Obelisk RAG Documentation

This document serves as the central reference for Obelisk's Retrieval Augmented Generation (RAG) implementation. It provides an overview of components, configuration options, and integration points, while directing readers to specific documentation files for detailed information.

Current Implementation

The Obelisk RAG system provides document indexing, vector storage, and query capabilities through a modular architecture with the following key components:

Core Components

Component Documentation Purpose
Document Processor implementation.md Handles markdown parsing, chunking, and metadata extraction
Embedding Service implementation.md Generates vector embeddings using Ollama
Vector Storage vector-database.md Stores and retrieves document vectors using ChromaDB
Query Pipeline query-pipeline.md Processes queries to retrieve relevant context
RAG Service implementation.md Central service orchestrating all RAG components

APIs & Integration

Feature Documentation Status
OpenAI-compatible API using-rag.md ✅ Implemented
Ollama Integration ollama-integration.md ✅ Implemented
OpenWebUI Integration openwebui-integration.md ✅ Implemented

User Guides

Vector Database Implementation

The current implementation uses ChromaDB for vector storage. Future development roadmap includes potential migration to Milvus Lite for improved performance and scalability.

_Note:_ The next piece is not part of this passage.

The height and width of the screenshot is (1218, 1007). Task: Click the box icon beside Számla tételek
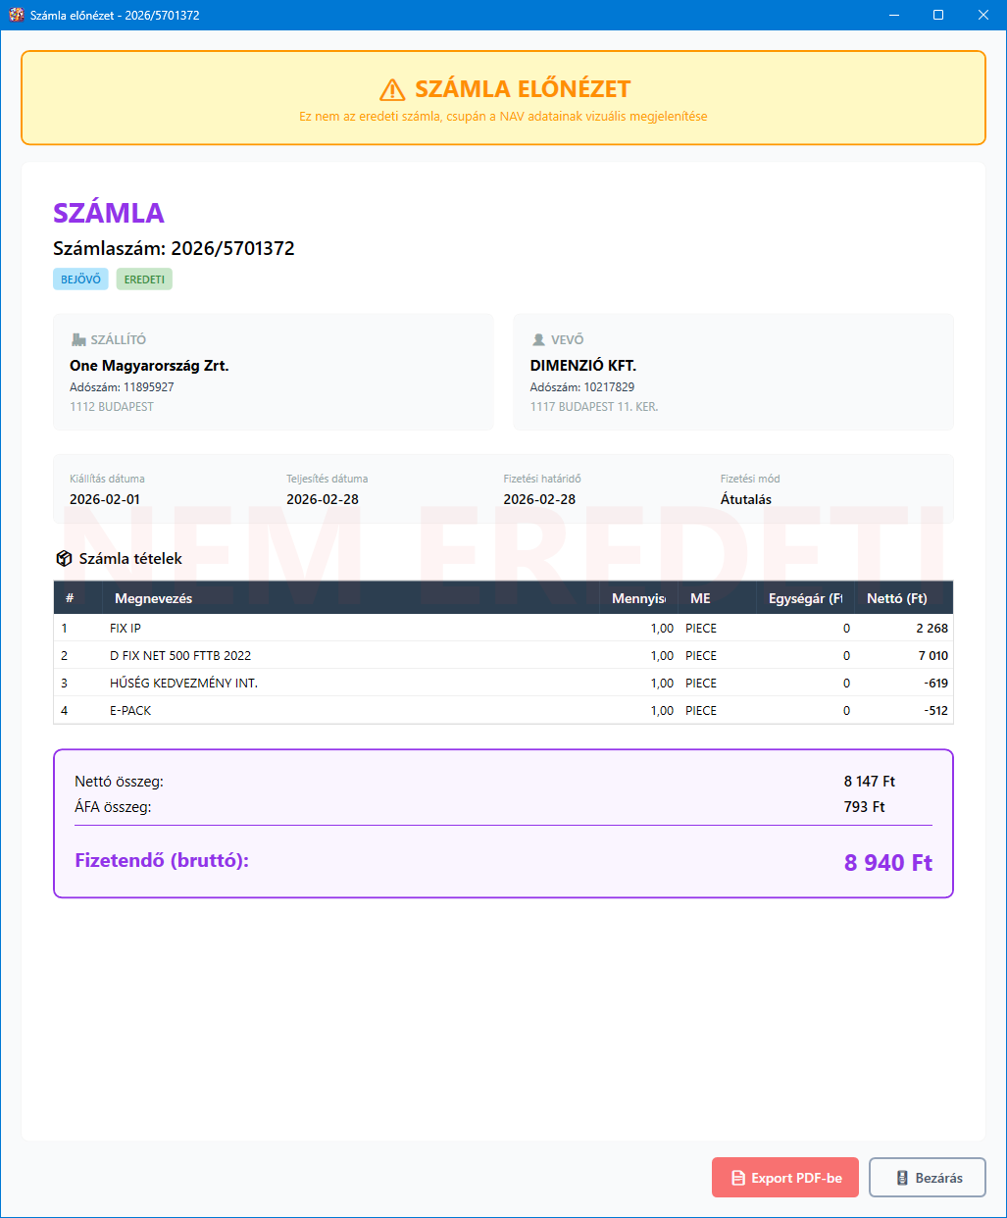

Database Status Documentation
ChromaDB Current Implementation vector-database.md
Milvus Lite Future Roadmap vector-database.md

Documentation Progress

Based on the analysis in task.md, we've made significant improvements to the documentation:

Completed Tasks

High Priority - Consolidated API to use only the OpenAI-compatible endpoint - Created comprehensive openwebui-integration.md documentation - Updated vector database documentation to reflect ChromaDB implementation - Fixed WebUI integration inconsistencies

Medium Priority - Updated API documentation with OpenAI-compatible format - Fixed environment variable inconsistencies (OLLAMA_URL vs OLLAMA_API_URL) - Added detailed document chunking documentation to implementation.md - Documented error handling strategies and debug mode

All Tasks Completed ✅

  1. Low Priority Items
  2. ✅ Document the discrepancy between documented embedding batching and implementation
  3. ✅ Update roadmap documentation to clearly mark implemented vs. planned features in architecture-draft.md
  4. ✅ Add debug mode documentation
  5. ✅ Improve troubleshooting guidance with more examples in using-rag.md

Documentation Maintenance Guidelines

When updating the RAG documentation, follow these principles:

  1. Accuracy: Documentation must precisely match the implemented code
  2. Completeness: Cover all aspects including setup, configuration, usage, and APIs
  3. Examples: Include working code samples for key functionality
  4. Future Direction: Clearly label future roadmap items vs. current implementation

Document Update Matrix

When changing... Update these docs
API endpoints using-rag.md
Configuration options using-rag.md, getting-started.md
Vector database vector-database.md, implementation.md
Query pipeline query-pipeline.md, implementation.md
OpenWebUI integration openwebui-integration.md (to be created)
Ollama integration ollama-integration.md

Architecture documentation and detailed implementation information can be found in separate files:

Implementation Notes

The current RAG implementation includes:

  1. Document Processing
  2. Markdown parsing with YAML frontmatter extraction
  3. RecursiveCharacterTextSplitter for document chunking
  4. Real-time file watching with the watchdog library

  5. Embedding Generation

  6. Ollama integration using mxbai-embed-large model
  7. 1024-dimension vector embeddings
  8. Support for both document and query embedding

  9. Vector Storage

  10. ChromaDB for vector database storage
  11. Metadata filtering for search refinement
  12. Local persistence on disk

  13. Query Processing

  14. Top-k similarity search with configurable parameters
  15. Contextual prompt construction
  16. LLM response generation via Ollama

  17. API & Integration

  18. OpenAI-compatible API endpoint for tool integration
  19. Source information included in API responses
  20. Docker containerization for deployment

Configuration Reference

The RAG system can be configured through environment variables:

Variable Description Default
VAULT_DIR Directory containing markdown files /app/vault
CHROMA_DIR Directory for vector database /app/data/chroma_db
OLLAMA_URL URL of the Ollama service http://ollama:11434
OLLAMA_MODEL Ollama model for generation llama3
EMBEDDING_MODEL Model for embeddings mxbai-embed-large
RETRIEVE_TOP_K Number of document chunks to retrieve 3
API_HOST Host to bind API server 0.0.0.0
API_PORT Port for API server 8000
LOG_LEVEL Logging level INFO
RAG_DEBUG Enable debug mode false